AIUI you can get easily 5 or more of the pre-screen questions wrong and still proceed to the next stage, depending on your experience and how wrong you are. The point here is not that you know each and every one of those things, but to show that you are, in general, knowledgeable enough to spend Engineer hours on.

And your judgement of these questions is seriously impaired by the fact that they are written down wrong. I assume, that the author of this post has written down a rough transcript from memory and as such it's colored by their own (mis)understanding of the question and whatever got leaked from memory in the meantime. The questions he wrote down are, at the very least, not verbatim the ones from the checklist given to recruiters (and there is a strong emphasis on reading them out verbatim there, so I consider it relatively unlikely that the recruiter didn't do that).
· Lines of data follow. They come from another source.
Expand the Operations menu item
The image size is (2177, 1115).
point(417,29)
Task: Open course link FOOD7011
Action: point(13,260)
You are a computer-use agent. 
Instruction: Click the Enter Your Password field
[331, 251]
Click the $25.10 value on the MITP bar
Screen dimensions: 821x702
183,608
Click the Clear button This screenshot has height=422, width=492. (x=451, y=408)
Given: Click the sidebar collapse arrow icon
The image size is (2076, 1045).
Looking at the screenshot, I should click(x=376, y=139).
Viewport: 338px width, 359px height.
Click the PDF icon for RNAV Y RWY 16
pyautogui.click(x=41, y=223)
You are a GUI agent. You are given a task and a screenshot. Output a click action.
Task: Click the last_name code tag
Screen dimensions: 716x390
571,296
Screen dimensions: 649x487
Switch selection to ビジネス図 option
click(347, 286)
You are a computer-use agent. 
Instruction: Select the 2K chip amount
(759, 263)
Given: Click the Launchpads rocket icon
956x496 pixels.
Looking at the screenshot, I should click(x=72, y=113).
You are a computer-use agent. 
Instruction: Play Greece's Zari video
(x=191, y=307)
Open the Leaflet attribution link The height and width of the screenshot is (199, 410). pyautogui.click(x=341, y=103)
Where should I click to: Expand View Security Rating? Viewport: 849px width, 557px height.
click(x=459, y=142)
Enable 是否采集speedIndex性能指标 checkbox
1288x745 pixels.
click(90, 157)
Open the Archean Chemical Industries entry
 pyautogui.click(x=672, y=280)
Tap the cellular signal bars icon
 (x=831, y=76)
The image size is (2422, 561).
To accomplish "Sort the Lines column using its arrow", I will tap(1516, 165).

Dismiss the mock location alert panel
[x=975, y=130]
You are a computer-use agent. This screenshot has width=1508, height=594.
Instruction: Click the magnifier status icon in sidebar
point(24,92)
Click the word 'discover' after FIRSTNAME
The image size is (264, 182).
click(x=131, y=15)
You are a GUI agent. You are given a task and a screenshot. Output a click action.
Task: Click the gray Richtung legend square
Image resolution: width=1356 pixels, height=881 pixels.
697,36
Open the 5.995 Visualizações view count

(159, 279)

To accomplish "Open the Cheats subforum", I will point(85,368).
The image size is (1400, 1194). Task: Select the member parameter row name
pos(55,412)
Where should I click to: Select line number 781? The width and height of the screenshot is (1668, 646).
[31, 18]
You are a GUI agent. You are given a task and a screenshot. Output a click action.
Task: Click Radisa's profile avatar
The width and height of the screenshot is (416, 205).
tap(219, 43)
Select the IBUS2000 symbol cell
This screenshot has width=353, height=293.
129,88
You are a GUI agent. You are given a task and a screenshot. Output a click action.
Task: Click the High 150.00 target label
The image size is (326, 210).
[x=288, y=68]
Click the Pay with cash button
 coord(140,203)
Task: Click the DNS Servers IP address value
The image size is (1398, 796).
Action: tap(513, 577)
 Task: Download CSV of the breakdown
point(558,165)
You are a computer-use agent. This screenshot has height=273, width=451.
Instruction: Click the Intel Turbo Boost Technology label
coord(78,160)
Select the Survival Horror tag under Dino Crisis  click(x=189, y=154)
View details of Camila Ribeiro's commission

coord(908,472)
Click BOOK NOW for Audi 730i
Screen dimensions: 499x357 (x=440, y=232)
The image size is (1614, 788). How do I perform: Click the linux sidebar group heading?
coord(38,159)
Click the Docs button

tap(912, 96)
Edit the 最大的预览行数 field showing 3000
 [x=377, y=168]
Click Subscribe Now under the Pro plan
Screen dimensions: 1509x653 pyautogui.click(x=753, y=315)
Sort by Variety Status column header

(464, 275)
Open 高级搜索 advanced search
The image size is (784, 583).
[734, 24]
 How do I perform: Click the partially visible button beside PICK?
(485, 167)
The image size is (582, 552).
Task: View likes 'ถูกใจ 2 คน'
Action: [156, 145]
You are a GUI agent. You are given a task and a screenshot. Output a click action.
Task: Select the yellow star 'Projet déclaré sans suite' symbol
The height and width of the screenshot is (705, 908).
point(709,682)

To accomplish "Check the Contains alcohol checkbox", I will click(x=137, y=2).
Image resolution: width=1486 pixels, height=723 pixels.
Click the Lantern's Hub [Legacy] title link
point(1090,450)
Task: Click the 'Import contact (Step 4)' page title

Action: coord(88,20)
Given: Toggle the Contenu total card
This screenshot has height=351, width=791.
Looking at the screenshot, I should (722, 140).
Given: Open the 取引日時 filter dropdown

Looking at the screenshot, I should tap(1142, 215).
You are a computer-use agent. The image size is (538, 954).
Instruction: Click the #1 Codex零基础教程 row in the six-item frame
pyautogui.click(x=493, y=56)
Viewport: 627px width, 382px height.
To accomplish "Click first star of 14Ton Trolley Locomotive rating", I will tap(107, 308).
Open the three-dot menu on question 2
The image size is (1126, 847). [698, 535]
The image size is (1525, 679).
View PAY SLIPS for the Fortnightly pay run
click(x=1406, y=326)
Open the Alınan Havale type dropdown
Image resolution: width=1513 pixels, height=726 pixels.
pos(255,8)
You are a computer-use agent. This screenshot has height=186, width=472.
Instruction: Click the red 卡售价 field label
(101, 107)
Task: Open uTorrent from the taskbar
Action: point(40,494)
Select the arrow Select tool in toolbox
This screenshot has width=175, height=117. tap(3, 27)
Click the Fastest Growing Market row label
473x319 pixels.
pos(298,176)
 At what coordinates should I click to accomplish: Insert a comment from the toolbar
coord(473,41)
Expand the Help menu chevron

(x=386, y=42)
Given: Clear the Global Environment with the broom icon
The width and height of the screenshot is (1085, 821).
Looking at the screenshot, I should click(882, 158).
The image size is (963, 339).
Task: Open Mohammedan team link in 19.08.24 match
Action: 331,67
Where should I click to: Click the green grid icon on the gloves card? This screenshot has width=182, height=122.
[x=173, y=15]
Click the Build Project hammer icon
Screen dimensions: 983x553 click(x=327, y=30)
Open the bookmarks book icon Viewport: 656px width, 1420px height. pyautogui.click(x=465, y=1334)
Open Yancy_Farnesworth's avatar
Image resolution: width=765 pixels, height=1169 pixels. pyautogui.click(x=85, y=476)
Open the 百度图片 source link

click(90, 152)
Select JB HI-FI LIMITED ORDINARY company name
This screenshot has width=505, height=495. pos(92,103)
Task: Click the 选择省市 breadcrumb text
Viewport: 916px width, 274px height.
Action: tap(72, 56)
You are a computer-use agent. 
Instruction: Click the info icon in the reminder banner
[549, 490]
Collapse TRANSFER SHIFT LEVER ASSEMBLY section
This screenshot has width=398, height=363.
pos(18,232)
> It's formed of the dozens of posts that appear every year about how someone who seems qualified is turned down for spurious reasons like "being unable to reverse a binary tree on a whiteboard". It's what makes this particular post so believable - it fits the stereotype.

Exactly. You are reading "dozens of posts every year" from disgruntled interviewees who got rejected and are pissed. On the flip side, a quick internet search will tell you that Google gets on the order of millions of applications each year, meaning you don't hear from >99.99% of applicants.

There is also the widely advertised fact, that the Google hiring process accepts a high false-negative rate, if that also means a very low false-positive rate, so it is to be expected that a good percentage of qualified applicants still get rejected. It is thus also to be expected, that you hear from some of them. Meanwhile, again, you are not hearing from the thousands of qualified applicants that do get accepted each year. Because an "I interviewed at Google. It was pleasant, everyone was really nice and they got me a good offer" blog post won't draw a crowd on hacker news, even if it was written.

> How about the responses from your own employees which are pointing out that they see the problem too. Are they being unreasonable?

Let's not ignore the responses from Employees that don't think there is a problem.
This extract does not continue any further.